- _Job 1_
Duplicate the full movie round-up word for word.

━━━━━ Selected excerpt ━━━━━

Another Summer Movie Round Up
DISTRICT 9
Produced by Peter Jackson. This sci-fi lesson about racism has some nice ideas—unwanted aliens stranded on earth and kept in camps, growing inter-species mistrust, a plan to return the aliens to their planet gone awry. But the follow-through is lacking, the performances second-rate and the film withers pathetically on the vine.
G-FORCE
Animated, from Disney. Talking CG guinea pigs are secret agents. Why, Disney, why?
HANNAH MONTANTA
Starring Miley Cyrus and Billy Ray Cyrus. After so many bad films, Disney takes a kids’ Disney Channel sitcom and stretches it out to an hour and a half motion picture, and what do you have? A pretty watchable film, actually, and much to my surprise. Although the first part of the picture (set in Hollywood) is pretty much business as usual for the “Hannah Montana” show, the rest of it takes on some meaning as Robbie Ray takes his daughter Miley (who is actually superstar Hannah Montana) back to the family farm in Tennessee, much against Miley’s wishes, where she learns lessons about the importance of family, integrity and closeness, lessons her big time life in Hollywood never taught her. This movie is actually about something, has some interesting characters and there is character development, juvenile as it may be. There are also decent performances from the supporting cast, some humor, and a story you can hang a hat on.

━━━━━

- _Job 2_
From the listing below, set down the lines starting with the line that contains "Task: Delete the MNO112 row entry" and going on through the line that contains "coord(366,305)", both included.

━━━━━ Data supplied ━━━━━

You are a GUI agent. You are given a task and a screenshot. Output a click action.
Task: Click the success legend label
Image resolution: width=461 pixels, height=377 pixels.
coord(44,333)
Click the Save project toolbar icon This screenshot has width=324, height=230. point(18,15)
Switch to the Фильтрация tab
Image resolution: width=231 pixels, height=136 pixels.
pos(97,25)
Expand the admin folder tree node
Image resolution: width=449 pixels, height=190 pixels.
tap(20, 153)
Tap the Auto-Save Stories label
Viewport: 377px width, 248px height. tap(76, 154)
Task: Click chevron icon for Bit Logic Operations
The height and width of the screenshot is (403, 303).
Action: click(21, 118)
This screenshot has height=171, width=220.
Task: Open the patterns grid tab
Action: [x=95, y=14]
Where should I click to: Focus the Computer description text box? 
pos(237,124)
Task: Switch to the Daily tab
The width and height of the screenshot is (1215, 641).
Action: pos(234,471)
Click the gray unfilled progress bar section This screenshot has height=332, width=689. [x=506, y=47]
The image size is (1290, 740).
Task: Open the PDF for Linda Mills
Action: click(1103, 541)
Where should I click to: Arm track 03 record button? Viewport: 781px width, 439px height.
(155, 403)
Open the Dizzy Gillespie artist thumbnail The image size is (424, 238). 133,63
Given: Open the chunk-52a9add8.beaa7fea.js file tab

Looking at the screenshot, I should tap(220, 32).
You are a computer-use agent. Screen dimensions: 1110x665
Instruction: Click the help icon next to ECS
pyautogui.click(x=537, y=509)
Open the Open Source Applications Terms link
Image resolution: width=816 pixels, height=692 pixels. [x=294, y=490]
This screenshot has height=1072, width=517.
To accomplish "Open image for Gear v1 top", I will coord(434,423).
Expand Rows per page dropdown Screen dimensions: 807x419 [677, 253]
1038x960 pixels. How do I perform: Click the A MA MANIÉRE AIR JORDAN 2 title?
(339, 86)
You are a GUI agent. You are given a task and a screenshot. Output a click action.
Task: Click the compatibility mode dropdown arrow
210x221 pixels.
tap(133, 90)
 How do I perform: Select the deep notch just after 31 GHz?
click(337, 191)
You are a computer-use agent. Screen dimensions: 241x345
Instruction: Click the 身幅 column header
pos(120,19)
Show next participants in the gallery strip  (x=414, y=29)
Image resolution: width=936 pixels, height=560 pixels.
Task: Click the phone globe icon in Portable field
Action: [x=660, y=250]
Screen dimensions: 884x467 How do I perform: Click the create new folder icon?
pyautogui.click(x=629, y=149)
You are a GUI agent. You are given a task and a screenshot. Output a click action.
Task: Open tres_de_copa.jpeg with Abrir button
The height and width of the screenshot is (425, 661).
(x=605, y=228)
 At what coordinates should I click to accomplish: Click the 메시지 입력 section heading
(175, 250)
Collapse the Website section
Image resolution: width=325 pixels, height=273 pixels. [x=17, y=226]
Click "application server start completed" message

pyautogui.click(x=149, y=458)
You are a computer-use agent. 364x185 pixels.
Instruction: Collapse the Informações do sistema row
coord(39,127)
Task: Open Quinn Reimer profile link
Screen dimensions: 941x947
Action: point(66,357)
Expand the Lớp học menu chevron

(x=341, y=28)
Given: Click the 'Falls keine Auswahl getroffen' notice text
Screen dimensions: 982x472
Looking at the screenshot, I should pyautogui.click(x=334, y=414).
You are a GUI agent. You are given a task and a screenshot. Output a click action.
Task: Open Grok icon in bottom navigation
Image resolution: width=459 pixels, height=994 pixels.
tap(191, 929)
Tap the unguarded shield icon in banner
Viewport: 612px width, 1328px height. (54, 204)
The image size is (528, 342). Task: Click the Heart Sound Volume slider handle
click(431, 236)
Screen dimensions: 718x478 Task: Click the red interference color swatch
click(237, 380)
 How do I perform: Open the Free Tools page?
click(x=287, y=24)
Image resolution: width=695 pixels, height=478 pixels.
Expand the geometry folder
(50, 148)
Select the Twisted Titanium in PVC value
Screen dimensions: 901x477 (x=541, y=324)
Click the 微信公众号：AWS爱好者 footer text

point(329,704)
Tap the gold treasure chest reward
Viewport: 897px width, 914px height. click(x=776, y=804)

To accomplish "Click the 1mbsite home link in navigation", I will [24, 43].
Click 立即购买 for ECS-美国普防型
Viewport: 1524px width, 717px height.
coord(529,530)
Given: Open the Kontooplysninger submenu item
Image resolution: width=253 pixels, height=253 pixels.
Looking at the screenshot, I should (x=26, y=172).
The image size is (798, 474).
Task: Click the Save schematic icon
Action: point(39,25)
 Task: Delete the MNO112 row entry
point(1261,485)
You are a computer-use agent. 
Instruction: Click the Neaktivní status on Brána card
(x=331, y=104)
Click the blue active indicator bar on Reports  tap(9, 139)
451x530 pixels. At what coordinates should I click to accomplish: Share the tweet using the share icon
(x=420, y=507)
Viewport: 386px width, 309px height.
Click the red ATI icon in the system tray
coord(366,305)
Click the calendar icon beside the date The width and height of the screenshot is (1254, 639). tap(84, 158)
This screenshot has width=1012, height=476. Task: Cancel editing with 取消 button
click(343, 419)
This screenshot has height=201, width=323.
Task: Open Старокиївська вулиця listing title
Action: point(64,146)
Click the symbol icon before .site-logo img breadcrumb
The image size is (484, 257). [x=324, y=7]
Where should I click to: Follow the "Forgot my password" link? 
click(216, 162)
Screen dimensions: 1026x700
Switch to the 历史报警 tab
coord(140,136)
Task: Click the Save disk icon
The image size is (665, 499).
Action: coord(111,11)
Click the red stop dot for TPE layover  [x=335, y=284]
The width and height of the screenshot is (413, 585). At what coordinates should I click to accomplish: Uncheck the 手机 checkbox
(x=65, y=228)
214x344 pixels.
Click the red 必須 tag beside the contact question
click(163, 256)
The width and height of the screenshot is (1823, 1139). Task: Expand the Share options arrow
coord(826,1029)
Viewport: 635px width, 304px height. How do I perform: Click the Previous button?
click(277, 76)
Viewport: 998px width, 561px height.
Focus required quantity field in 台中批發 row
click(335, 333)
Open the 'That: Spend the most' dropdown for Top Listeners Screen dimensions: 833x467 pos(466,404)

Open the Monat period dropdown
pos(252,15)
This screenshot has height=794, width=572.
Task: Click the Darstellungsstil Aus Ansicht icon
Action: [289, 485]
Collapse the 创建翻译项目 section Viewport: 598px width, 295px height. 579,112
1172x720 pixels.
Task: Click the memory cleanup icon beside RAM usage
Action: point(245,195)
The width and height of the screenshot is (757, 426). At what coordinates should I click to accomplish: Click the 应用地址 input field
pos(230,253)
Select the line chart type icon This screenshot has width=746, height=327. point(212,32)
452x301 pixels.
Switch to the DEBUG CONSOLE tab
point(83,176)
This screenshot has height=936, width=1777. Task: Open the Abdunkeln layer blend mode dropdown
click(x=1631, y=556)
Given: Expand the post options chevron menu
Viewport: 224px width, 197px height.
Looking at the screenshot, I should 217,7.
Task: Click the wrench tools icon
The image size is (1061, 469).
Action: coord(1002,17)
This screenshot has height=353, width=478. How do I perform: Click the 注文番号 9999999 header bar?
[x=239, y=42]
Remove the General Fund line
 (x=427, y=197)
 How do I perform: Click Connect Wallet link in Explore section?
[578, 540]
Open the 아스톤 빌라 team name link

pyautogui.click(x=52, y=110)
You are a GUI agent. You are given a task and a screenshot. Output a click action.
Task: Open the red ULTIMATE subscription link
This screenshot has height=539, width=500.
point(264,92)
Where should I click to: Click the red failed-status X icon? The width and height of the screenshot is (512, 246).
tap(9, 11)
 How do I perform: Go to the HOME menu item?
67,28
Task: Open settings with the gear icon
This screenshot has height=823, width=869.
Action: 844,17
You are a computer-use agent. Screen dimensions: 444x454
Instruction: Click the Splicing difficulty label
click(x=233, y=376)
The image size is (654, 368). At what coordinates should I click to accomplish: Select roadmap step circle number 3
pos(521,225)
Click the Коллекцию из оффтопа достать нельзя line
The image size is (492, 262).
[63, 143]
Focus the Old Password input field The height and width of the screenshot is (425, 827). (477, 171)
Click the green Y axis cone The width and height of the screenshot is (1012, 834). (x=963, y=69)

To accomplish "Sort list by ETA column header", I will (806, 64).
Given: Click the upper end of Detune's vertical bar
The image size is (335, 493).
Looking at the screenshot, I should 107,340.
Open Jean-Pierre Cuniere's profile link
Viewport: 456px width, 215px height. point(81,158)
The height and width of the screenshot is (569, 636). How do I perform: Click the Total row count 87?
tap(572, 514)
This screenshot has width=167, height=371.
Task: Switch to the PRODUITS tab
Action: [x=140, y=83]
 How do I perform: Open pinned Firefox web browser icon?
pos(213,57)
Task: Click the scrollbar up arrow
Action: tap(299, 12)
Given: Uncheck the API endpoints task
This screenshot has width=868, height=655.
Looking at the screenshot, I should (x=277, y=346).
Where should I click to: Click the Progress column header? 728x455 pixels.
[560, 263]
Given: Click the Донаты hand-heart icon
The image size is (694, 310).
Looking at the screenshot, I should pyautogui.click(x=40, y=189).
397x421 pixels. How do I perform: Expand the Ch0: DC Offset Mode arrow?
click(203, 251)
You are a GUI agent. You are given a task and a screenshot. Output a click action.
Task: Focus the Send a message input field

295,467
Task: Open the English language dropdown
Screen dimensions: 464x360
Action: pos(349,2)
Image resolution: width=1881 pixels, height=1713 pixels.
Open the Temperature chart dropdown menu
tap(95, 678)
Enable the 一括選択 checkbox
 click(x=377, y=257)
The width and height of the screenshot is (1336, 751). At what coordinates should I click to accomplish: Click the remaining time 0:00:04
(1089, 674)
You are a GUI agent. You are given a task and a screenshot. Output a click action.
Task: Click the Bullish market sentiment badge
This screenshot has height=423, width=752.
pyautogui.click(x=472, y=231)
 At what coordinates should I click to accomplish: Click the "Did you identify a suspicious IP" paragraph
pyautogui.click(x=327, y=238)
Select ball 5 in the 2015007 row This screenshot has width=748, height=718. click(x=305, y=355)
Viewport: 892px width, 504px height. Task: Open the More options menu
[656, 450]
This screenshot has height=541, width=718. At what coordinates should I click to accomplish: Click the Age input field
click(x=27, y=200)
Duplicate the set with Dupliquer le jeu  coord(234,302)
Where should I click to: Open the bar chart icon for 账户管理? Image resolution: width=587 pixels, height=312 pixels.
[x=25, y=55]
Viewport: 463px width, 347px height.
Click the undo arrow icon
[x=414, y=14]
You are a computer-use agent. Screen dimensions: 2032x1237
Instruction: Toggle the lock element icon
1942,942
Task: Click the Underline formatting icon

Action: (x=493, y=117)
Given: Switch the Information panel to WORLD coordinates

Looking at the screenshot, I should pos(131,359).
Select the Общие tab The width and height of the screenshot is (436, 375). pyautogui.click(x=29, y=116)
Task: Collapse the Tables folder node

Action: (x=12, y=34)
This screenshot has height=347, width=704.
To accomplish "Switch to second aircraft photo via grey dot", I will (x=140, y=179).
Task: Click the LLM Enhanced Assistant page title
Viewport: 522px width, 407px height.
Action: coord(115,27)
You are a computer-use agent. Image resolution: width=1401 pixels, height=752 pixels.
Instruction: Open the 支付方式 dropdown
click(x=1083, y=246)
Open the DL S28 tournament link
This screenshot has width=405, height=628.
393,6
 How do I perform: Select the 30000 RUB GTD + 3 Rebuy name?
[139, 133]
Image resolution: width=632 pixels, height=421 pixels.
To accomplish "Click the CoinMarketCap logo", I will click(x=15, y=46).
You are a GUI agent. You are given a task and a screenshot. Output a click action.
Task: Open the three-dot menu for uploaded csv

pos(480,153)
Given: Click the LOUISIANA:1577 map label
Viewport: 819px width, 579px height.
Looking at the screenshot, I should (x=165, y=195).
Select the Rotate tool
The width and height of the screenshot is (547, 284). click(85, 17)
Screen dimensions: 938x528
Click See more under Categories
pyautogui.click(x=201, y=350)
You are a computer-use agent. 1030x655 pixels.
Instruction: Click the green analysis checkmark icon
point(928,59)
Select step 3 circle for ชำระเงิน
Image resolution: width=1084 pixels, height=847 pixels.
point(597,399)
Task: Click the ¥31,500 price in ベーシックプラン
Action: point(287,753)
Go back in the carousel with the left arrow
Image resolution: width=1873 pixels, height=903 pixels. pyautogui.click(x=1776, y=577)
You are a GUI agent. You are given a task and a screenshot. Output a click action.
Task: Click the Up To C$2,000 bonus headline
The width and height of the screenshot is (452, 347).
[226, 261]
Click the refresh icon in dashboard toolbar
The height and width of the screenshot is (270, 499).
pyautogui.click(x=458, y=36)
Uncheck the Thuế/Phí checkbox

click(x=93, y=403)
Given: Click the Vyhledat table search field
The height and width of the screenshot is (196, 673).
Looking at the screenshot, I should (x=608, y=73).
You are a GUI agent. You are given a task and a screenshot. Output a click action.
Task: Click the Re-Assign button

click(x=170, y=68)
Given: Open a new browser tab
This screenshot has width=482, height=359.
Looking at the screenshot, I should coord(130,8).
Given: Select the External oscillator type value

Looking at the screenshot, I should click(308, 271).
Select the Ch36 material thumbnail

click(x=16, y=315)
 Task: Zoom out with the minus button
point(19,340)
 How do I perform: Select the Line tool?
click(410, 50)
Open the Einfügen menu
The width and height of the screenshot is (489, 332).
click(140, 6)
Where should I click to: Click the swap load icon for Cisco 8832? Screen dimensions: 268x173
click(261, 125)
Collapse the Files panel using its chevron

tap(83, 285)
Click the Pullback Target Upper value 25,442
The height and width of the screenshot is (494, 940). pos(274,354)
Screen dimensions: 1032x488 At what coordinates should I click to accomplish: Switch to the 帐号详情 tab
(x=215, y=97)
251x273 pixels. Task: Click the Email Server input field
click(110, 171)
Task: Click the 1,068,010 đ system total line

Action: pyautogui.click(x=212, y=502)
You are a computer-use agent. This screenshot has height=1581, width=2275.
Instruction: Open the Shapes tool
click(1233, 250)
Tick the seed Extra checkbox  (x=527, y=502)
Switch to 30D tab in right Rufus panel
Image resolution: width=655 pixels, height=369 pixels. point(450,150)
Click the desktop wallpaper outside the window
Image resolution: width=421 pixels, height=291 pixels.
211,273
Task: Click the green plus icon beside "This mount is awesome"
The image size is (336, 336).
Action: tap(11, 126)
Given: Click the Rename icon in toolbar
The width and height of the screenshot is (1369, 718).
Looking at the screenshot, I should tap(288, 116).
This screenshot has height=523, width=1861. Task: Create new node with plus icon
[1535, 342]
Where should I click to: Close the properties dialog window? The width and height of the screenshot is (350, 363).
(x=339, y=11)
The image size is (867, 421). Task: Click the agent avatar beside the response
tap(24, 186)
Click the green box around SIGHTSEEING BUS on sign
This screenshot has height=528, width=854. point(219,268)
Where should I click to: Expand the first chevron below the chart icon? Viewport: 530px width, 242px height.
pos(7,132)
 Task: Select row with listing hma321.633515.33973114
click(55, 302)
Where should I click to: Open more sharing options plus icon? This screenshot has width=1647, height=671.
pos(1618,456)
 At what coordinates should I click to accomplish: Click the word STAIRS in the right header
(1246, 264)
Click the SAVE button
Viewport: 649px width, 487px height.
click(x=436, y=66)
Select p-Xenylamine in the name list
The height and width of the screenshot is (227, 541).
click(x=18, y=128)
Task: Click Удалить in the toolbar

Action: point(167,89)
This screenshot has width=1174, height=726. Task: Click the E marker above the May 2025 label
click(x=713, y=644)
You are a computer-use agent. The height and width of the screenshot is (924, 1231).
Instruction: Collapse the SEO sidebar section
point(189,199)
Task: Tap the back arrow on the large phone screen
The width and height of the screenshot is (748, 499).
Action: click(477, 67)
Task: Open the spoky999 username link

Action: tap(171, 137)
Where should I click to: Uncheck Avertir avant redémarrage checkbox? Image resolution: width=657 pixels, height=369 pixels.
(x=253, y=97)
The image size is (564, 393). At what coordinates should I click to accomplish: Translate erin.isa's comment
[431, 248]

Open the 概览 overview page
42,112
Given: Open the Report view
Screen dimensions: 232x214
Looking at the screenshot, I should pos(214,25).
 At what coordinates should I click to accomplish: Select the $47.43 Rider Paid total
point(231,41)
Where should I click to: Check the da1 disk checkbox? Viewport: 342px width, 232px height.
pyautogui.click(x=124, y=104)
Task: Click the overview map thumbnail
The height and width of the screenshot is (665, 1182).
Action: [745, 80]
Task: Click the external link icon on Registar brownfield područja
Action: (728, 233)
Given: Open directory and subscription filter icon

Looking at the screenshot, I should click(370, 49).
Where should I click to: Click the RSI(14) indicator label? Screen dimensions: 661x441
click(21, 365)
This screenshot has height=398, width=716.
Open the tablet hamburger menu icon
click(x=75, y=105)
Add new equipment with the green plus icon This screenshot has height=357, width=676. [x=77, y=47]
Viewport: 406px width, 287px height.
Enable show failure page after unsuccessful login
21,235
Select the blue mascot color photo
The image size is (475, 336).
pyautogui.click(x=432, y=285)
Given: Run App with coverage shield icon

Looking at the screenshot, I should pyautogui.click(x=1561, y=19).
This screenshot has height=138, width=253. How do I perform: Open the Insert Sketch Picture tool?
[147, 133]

━━━━━

- _Output 1_
Another Summer Movie Round Up
DISTRICT 9
Produced by Peter Jackson. This sci-fi lesson about racism has some nice ideas—unwanted aliens stranded on earth and kept in camps, growing inter-species mistrust, a plan to return the aliens to their planet gone awry. But the follow-through is lacking, the performances second-rate and the film withers pathetically on the vine.
G-FORCE
Animated, from Disney. Talking CG guinea pigs are secret agents. Why, Disney, why?
HANNAH MONTANTA
Starring Miley Cyrus and Billy Ray Cyrus. After so many bad films, Disney takes a kids’ Disney Channel sitcom and stretches it out to an hour and a half motion picture, and what do you have? A pretty watchable film, actually, and much to my surprise. Although the first part of the picture (set in Hollywood) is pretty much business as usual for the “Hannah Montana” show, the rest of it takes on some meaning as Robbie Ray takes his daughter Miley (who is actually superstar Hannah Montana) back to the family farm in Tennessee, much against Miley’s wishes, where she learns lessons about the importance of family, integrity and closeness, lessons her big time life in Hollywood never taught her. This movie is actually about something, has some interesting characters and there is character development, juvenile as it may be. There are also decent performances from the supporting cast, some humor, and a story you can hang a hat on.

- _Output 2_
 Task: Delete the MNO112 row entry
point(1261,485)
You are a computer-use agent. 
Instruction: Click the Neaktivní status on Brána card
(x=331, y=104)
Click the blue active indicator bar on Reports  tap(9, 139)
451x530 pixels. At what coordinates should I click to accomplish: Share the tweet using the share icon
(x=420, y=507)
Viewport: 386px width, 309px height.
Click the red ATI icon in the system tray
coord(366,305)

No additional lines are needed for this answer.